Confusion with increment operator

Question

public class F {
    int test(int e) {
        System.out.println("ok");
        return e;
    }

    public static void main(String[] args) {
        int y = 8;
        F f = new F();
        int i = f.test(y++);
        System.out.println(i);
    }
}

the output of this program is 8, which is what I expect.

public class Sa {
    public static void main(String[] args) {
        int i = 8;
        i++;
        System.out.println(i);
    }
}

For this program, the output is 9, which is surprising: why we are getting different values using the same values and the same increment operator in both programs?

Answer 1

y++ post-increments. That means it increments after the expression is evaluated.

When you run

i=f.test(y++)

then the value passed into the test method is the one before the increment took place.

In your other code sample i++ is evaluated by itself so the increment takes place before the println.

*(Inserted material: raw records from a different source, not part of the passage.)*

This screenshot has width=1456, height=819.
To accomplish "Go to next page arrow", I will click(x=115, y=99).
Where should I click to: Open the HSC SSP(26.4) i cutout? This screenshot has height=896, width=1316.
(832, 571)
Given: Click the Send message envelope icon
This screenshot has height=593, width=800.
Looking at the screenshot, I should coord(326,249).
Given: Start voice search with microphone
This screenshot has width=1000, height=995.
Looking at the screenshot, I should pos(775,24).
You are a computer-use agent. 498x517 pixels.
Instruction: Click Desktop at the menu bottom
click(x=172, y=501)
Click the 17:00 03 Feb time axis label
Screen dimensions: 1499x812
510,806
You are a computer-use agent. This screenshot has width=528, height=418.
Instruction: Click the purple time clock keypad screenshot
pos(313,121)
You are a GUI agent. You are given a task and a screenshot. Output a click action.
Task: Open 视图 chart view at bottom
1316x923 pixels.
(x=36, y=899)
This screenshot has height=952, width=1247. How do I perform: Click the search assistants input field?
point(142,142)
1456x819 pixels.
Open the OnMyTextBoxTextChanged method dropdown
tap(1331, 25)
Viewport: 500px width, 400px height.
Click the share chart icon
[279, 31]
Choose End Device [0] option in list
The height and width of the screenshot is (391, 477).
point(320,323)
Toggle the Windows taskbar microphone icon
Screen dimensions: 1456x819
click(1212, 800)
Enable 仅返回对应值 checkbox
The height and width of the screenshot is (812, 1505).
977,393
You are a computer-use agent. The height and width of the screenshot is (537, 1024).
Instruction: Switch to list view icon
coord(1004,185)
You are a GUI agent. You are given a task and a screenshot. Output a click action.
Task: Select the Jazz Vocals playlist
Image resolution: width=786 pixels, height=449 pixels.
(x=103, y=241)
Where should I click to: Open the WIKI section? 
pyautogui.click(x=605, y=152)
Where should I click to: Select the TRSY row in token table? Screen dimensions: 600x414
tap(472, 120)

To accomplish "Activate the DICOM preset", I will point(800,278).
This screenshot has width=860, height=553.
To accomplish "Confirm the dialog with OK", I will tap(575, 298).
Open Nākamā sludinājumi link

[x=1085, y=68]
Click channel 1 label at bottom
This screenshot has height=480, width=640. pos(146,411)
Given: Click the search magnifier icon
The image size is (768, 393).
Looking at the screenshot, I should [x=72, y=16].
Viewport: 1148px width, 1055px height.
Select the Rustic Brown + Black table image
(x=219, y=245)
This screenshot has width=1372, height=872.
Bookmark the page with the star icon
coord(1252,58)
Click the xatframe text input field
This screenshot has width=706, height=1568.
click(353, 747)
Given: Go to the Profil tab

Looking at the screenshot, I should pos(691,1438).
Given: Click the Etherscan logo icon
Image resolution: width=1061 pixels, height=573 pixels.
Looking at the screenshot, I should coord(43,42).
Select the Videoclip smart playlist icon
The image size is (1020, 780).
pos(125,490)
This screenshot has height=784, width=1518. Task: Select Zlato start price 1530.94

Change the code in your first sample to ++y and you should get 9.

Answer 2

i++ is a postincrement operator, which means that it evaluates to the current value of i and then increments after use.

I would expect

int i = 8
System.out.println(i++);
System.out.println(i);

would print 8 then 9.

You might have meant ++i which is preincrement

Answer 3

y++ is post-increment.

It pass the value and then increments.So you are getting the previous value before incrementing.

In second case you are printing the incremented value.

Answer 4

y++ in the

i=f.test(y++)

is evaluated after the test() method is run. So, the test gets the value 8 and prints 8.

Incrementing it in the Sa class is equal to:

i++; //     is equal to i+=1     OR i = i + 1;

But, that is not why we use the incrementation (++). The purpose of it is the side-effect that it has in an expression.

Exactly in your example, you want to pass in the 8, but increment it to 9 after the test has been executed.